In response to some of the public outcry about recent national and international food and drug scandals, the FDA established in late 2008 and early 2009 three official outposts in China, two in India and one each in Costa Rica and Brussels. Their aim is to improve the compliance of foreign exporters with US regulations for food and drug safety. Although the offices are a good initial tactic, with only eight employees described as inspectors or senior technical experts assigned to the three locations in China, and thousands of food and drug manufacturing plants to monitor, the effort may fall short of its aims.

In January, legislation was introduced to overhaul the ability of the FDA to regulate the safety of food, drugs, medical devices and cosmetics. The Food and Drug Administration Globalization Act of 2009 would require all drug and device manufacturers providing products to the US to register annually with the FDA. Fees associated with the annual registration would be used to increase the frequency of inspections at foreign plants to match that of domestic inspections. The act would require that manufacturers test for contaminants in and ensure the integrity of their raw materials, improve the transparency and security of the drug supply chain to better identify sources of contamination and increase the responsibility of importers for the safety of their products. The act also proposes to increase the monetary and criminal penalties associated with failure to comply with the legislation. It is not clear that the act will be debated this year, but, given what is at stake, it should be a priority.

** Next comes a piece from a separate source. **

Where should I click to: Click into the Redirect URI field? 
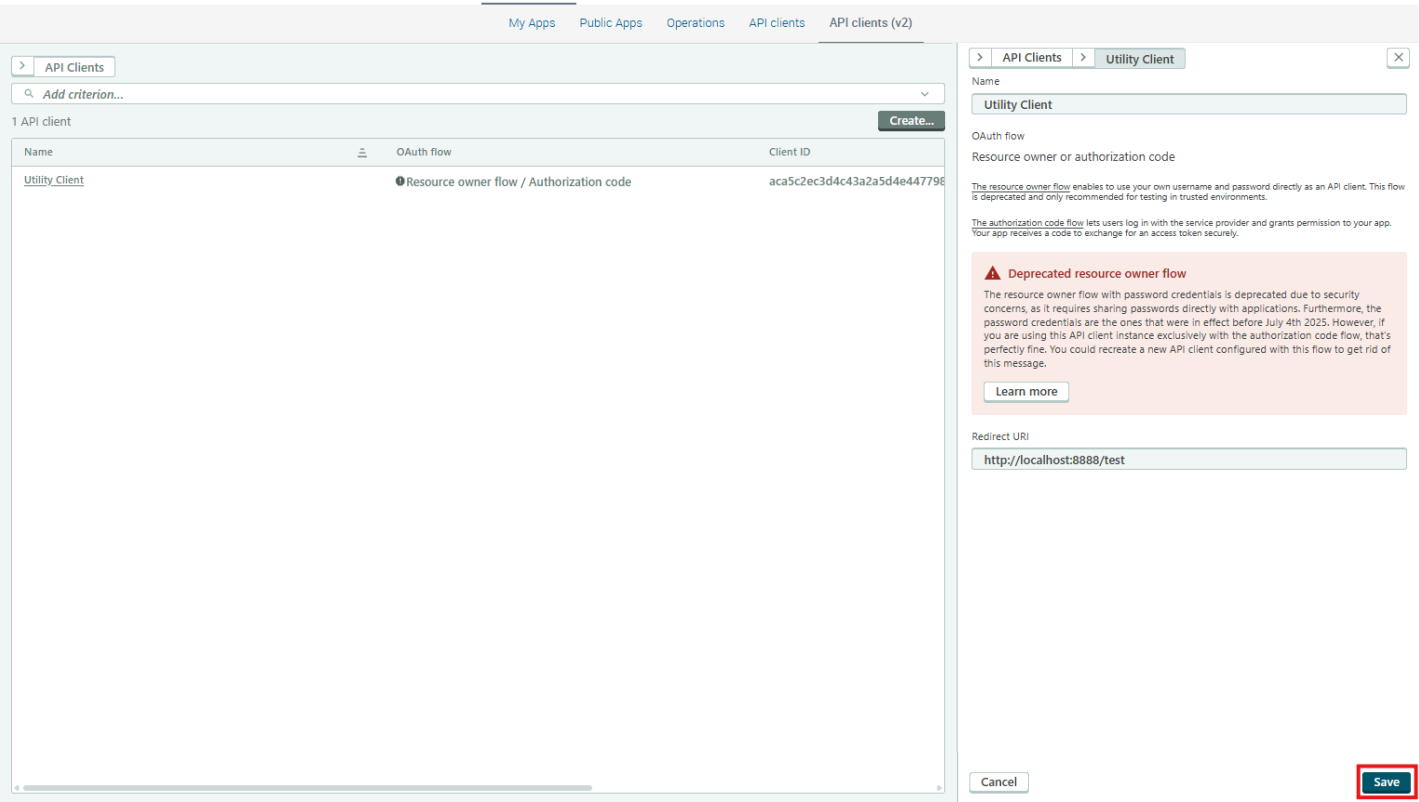(x=1188, y=460)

The FDA is in desperate need of modernization. Its staff numbers and its funding have not kept pace with the rate of globalization of the food and drug markets and the enormous increase in US imports that require regulatory oversight. In January, nine FDA scientists sent a letter to then President-elect Obama's transition team, accusing the FDA of gross mismanagement, of catering to medical device manufacturers at the expense of safety and sound science, and of an atmosphere that discourages whistleblowers. The next FDA commissioner will inherit an agency that is failing the American public in its duty to ensure the safety of domestic and imported food, drugs and medical devices. Let's hope that the new US administration can find someone up to this daunting task.